** Start Provided information **

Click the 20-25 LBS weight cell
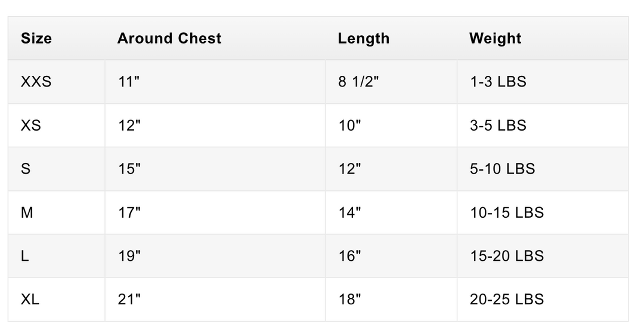This screenshot has width=644, height=327. pos(543,300)
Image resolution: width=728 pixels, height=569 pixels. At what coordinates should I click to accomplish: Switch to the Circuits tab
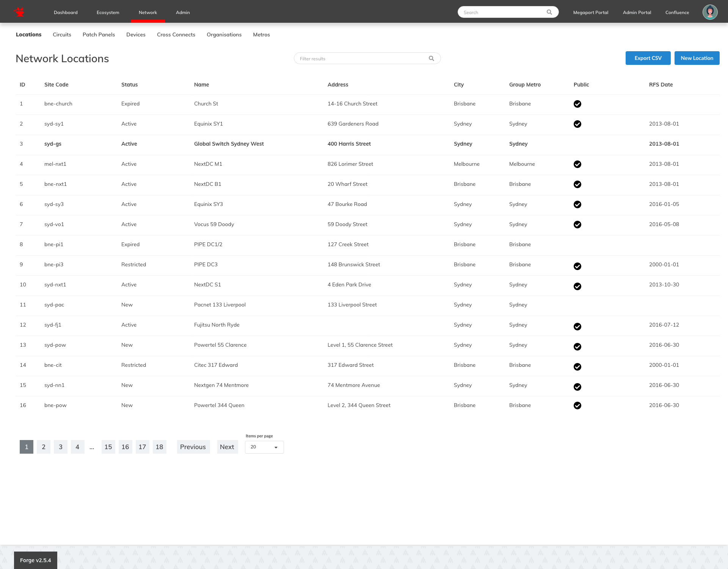[62, 35]
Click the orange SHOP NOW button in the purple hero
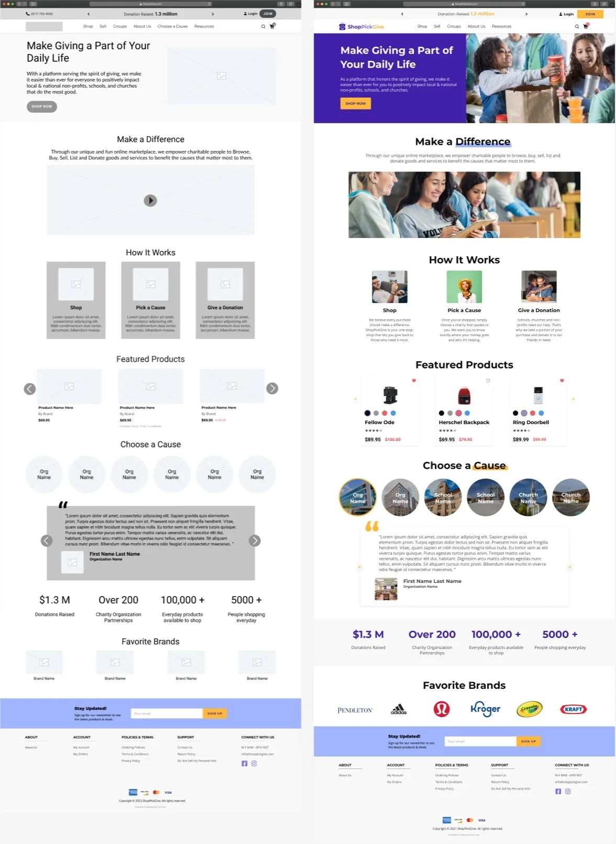The image size is (616, 844). pyautogui.click(x=356, y=103)
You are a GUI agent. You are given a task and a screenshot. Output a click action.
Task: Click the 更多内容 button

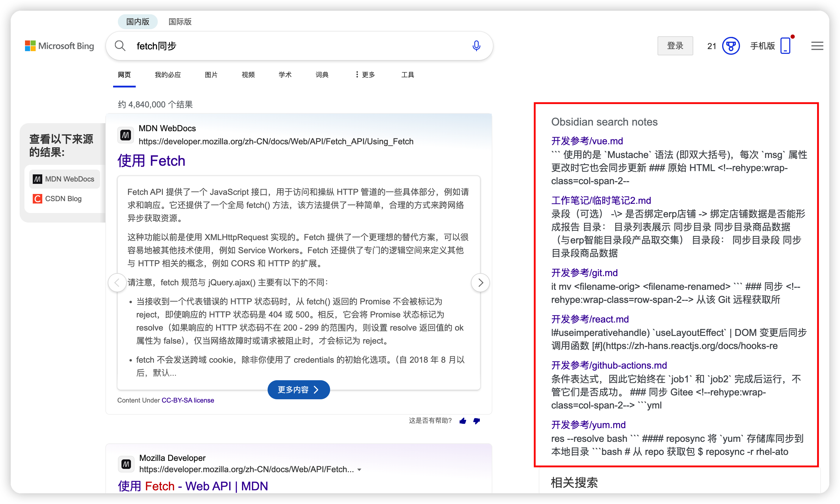pos(298,390)
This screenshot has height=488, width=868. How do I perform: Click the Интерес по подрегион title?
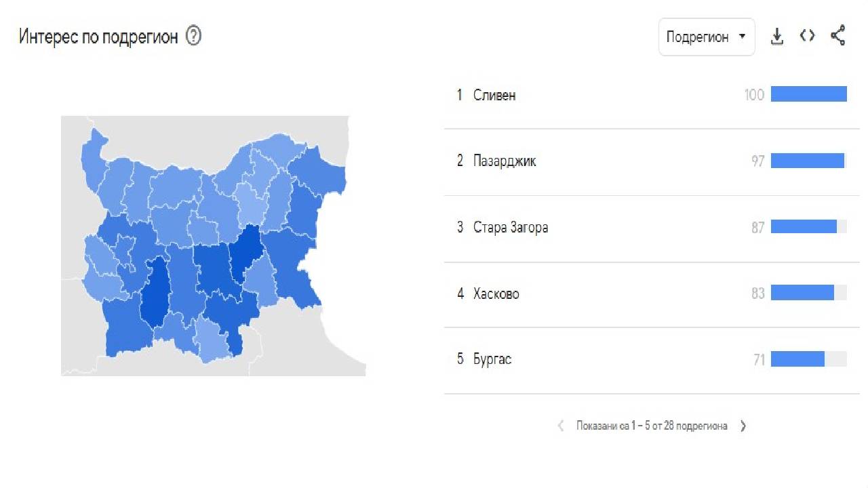(x=100, y=36)
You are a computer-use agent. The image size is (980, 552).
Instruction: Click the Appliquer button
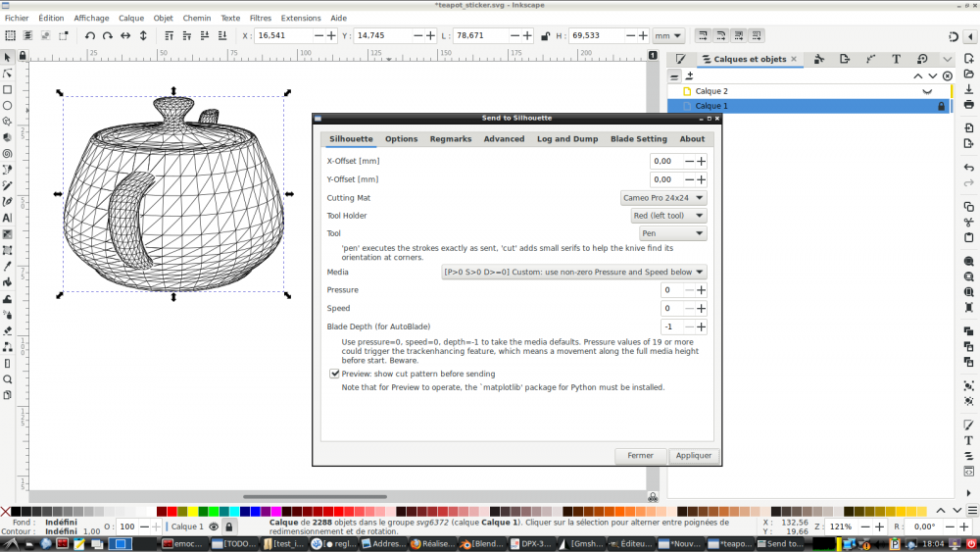(693, 456)
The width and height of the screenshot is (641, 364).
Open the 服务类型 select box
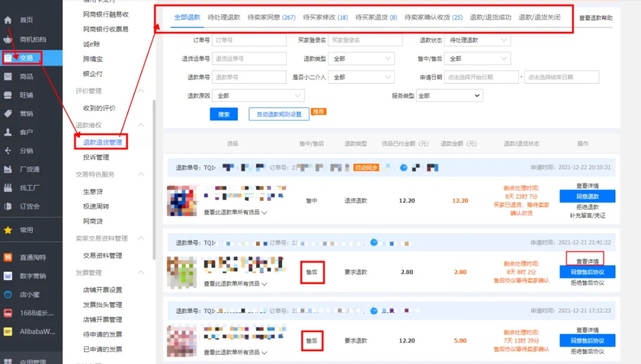[449, 95]
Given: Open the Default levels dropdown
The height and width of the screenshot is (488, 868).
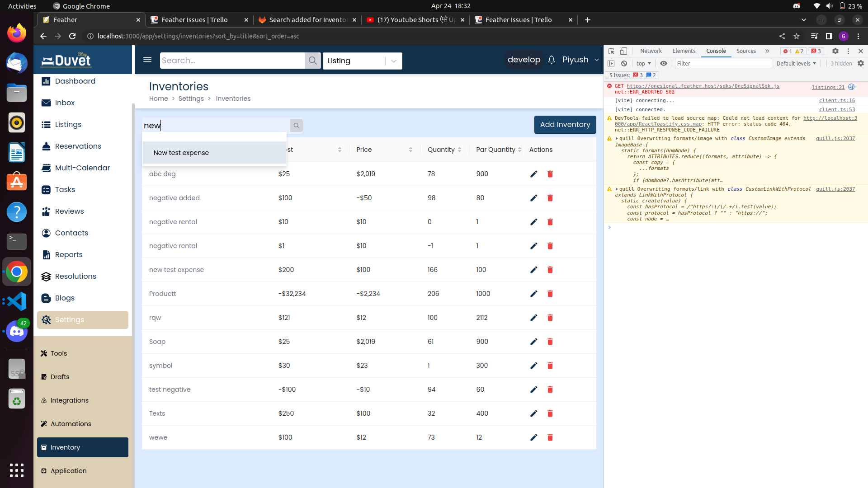Looking at the screenshot, I should pyautogui.click(x=796, y=64).
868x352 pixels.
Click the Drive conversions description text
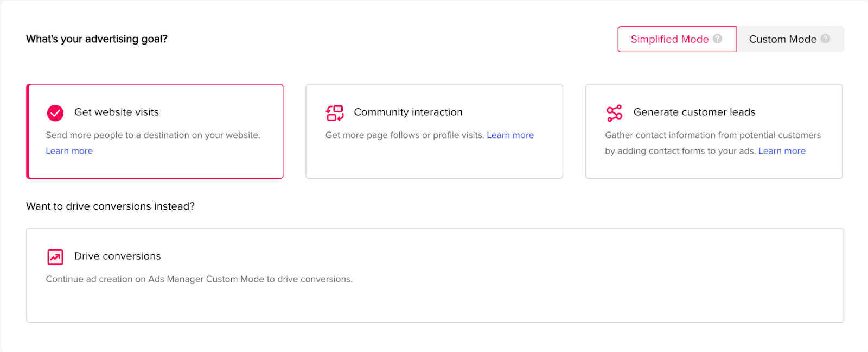[x=199, y=279]
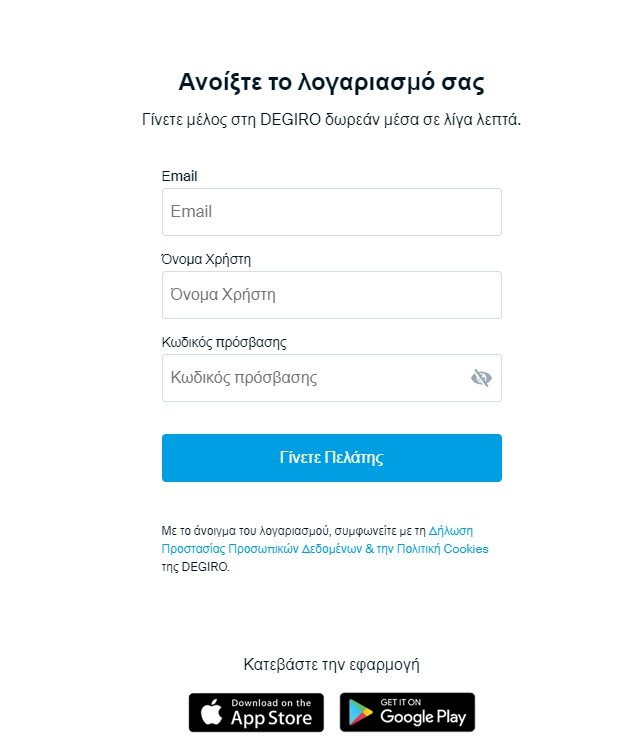The width and height of the screenshot is (627, 747).
Task: Click the Email label above the first field
Action: click(x=179, y=176)
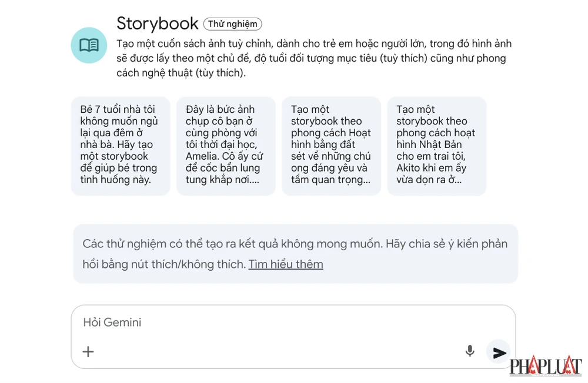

** End Provided information **

Given instruction
Can you copy every line of the records above word for word, leaving out the pictures?

Output below
Click the 20-25 LBS weight cell
This screenshot has width=644, height=327. pos(543,300)
Image resolution: width=728 pixels, height=569 pixels. At what coordinates should I click to accomplish: Switch to the Circuits tab
[62, 35]
Click the orange SHOP NOW button in the purple hero
The image size is (616, 844). pyautogui.click(x=356, y=103)
You are a GUI agent. You are given a task and a screenshot. Output a click action.
Task: Click the 更多内容 button

pos(298,390)
This screenshot has height=488, width=868. How do I perform: Click the Интерес по подрегион title?
(x=100, y=36)
You are a computer-use agent. The image size is (980, 552).
Instruction: Click the Appliquer button
(693, 456)
The width and height of the screenshot is (641, 364).
Open the 服务类型 select box
[449, 95]
Given: Open the Default levels dropdown
The height and width of the screenshot is (488, 868).
Looking at the screenshot, I should pyautogui.click(x=796, y=64).
868x352 pixels.
Click the Drive conversions description text
[x=199, y=279]
The width and height of the screenshot is (627, 747).
Task: Click the Email label above the first field
Action: click(x=179, y=176)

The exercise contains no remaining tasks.